Condensed instructions would, like The One Ring, not be terribly condensed, so I'll skip straight to the list:

1) The objective is twofold:
- 1a) determine for each dot if it is a "pit" or if it's "open" (I suggest shading in pits and marking open dots with a smaller dot);
- 1b) to create a linear path of "edges", each edge connecting two orthogonally adjacent open dots, that travels from the 'S' (start) to the 'F' (finish) and uses ALL open dots EXACTLY ONCE and NEVER uses a pit. I call this path the "thread", and it's essentially the way out of the maze - like the black path on the labyrinth game, it connects start to finish without encountering any holes.
2) The dots marked 'S' and 'F' are open (natch).
3) The thread may not touch or cross itself at any point. This means the 'S' and 'F' dots will have exactly one edge incident on them, and all other open cells will have exactly two edges.
4) All the edges must be unit-length (so you can't draw an edge through spots where dots are "missing" from the otherwise evenly-spaced grid).
5) Number/arrow pairs - "signs" - appear where dots are missing. Each number is the quantity of pits pointed at by, and directly aligned with, its arrow. These signs, not unlike the arrows in Stargazers, "see" right through each other, straight on through to the edge of the grid.
6) No two pits may be orthogonally adjacent to each other (that is, one edge-length apart).

The sample serves the job of introduction rather nicely; if you're finding it a bit tricky, I'll show you what to look for:

(Start of sample puzzle solution)
The key to solving these is to note that any dot that isn't part of the thread is a pit, and vice versa. Working back and forth from marking dots and connecting open ones is typically necessary. It also helps to keep an open mind regarding the grid as a whole; although these can be solved purely deductively, they decidedly reward intuitive solvers by giving up where to apply the logic faster.

I start with the bottom-center sign. It says there's one pit to its left. Well, there are two dots to its left, and one is the start, which I know must be open, so I shade in the dot to the right of the 'S', marking it as a pit. Then, since two pits can't be next to each other, I put a small pencil mark in the dot above it.

Now I start to roll out the thread. From the 'S', the next dot in the thread must be up, since there's a pit on the right. I draw in an edge connecting the 'S' to the dot above it. Since it's part of the thread, it must be open - meaning the sign in its column now has only one cell left that could be the pit it's referring to. I mark that pit, and the open dot to its right. The thread must now turn right; I draw the edge so as to overlap the pencil mark I placed there earlier (the edge now serves the same purpose).

Hm - the finish is right there. What's keeping us from connecting the thread to the 'F' and calling it a day? Well, two things - firstly, we have an open dot just ahead, and ALL open dots must be part of the thread. Secondly, any dot that isn't open must be a pit - and that'd be a LOT of pits right next to each other! (Also note that the puzzle grid doesn't have any walls in it - but that doesn't mean they aren't there! Just like the pits, they're invisible to begin with. Walking into one would hurt. Especially if it was lined with spikes. Or electrified. Or something. But I digress.) So the thread must now turn upward.

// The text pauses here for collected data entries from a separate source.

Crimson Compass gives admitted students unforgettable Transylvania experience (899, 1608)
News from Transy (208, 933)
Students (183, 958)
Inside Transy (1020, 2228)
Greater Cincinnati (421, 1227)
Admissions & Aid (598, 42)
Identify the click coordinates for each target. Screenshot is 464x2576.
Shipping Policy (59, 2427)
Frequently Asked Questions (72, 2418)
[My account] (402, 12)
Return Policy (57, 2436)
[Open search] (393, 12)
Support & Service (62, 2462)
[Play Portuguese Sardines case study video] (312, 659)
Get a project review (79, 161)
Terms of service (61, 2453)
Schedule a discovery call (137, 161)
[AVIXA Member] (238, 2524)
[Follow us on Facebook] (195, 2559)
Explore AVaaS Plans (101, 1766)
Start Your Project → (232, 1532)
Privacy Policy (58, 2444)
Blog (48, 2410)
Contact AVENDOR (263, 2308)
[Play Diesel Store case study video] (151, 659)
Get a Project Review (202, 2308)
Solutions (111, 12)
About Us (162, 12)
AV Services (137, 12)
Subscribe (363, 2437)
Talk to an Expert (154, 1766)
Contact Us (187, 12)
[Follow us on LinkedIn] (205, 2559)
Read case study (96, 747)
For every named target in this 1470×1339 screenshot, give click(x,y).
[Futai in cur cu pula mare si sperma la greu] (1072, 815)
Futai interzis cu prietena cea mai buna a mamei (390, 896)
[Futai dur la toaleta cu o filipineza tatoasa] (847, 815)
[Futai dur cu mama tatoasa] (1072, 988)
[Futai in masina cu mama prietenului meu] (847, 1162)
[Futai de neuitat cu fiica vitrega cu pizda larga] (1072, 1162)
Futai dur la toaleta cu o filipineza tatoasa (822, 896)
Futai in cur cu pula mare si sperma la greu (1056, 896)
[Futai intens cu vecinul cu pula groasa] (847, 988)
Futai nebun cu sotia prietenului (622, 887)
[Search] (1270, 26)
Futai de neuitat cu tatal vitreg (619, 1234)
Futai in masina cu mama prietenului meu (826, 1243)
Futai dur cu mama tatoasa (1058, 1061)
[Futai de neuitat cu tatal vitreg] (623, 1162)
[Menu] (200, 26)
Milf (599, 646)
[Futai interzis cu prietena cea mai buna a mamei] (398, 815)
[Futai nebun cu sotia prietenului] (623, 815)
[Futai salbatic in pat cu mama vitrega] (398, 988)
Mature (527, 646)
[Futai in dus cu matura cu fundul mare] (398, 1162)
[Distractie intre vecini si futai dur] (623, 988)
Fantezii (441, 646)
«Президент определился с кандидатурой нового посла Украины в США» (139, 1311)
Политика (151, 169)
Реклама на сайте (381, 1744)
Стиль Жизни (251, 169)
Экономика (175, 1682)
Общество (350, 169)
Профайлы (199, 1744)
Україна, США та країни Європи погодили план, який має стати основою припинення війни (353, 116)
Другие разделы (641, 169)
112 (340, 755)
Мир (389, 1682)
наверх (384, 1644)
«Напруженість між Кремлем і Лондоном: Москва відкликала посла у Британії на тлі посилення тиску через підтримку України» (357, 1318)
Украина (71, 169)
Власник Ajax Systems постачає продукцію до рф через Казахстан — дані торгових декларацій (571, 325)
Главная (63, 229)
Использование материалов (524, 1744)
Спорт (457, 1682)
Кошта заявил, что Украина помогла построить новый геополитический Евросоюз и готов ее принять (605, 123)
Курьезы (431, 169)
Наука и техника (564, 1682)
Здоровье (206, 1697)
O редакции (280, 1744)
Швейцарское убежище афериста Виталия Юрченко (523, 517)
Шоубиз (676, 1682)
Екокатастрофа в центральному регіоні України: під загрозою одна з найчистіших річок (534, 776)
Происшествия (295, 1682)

But what happens now? The signs aren't of any use at this point... or are they? Not what's written on the signs, sure, but the positions of the signs themselves are useful. Look at the top-left corner. That dot isn't the start or finish, and it has only one way in or out. It can't possibly be part of the thread - it's a dead end! But if it's not part of the thread, it's a pit, meaning the dot to its right must be part of the thread. And how convenient that this dot is now in a little corner! It needs edges connecting to two different open dots, and there are only two alternatives, each of which only has a single option from there. I draw edges for two dots down from there - which links up with the previously laid thread - and for two dots right.

The next clue is the right-pointing sign. There are two dots there, neither of which is marked as open. Can you tell which is the pit? I can: if the pit were on the right, it would simultaneously force the upper-right-corner dot to be open, since it'd be next to a pit... and a pit, since it'd be in a dead end! That can't be, so the pit is right next to the sign, and the thread works around it. The up-pointing sign can now be satisfied, which then forces a leftward step for the thread.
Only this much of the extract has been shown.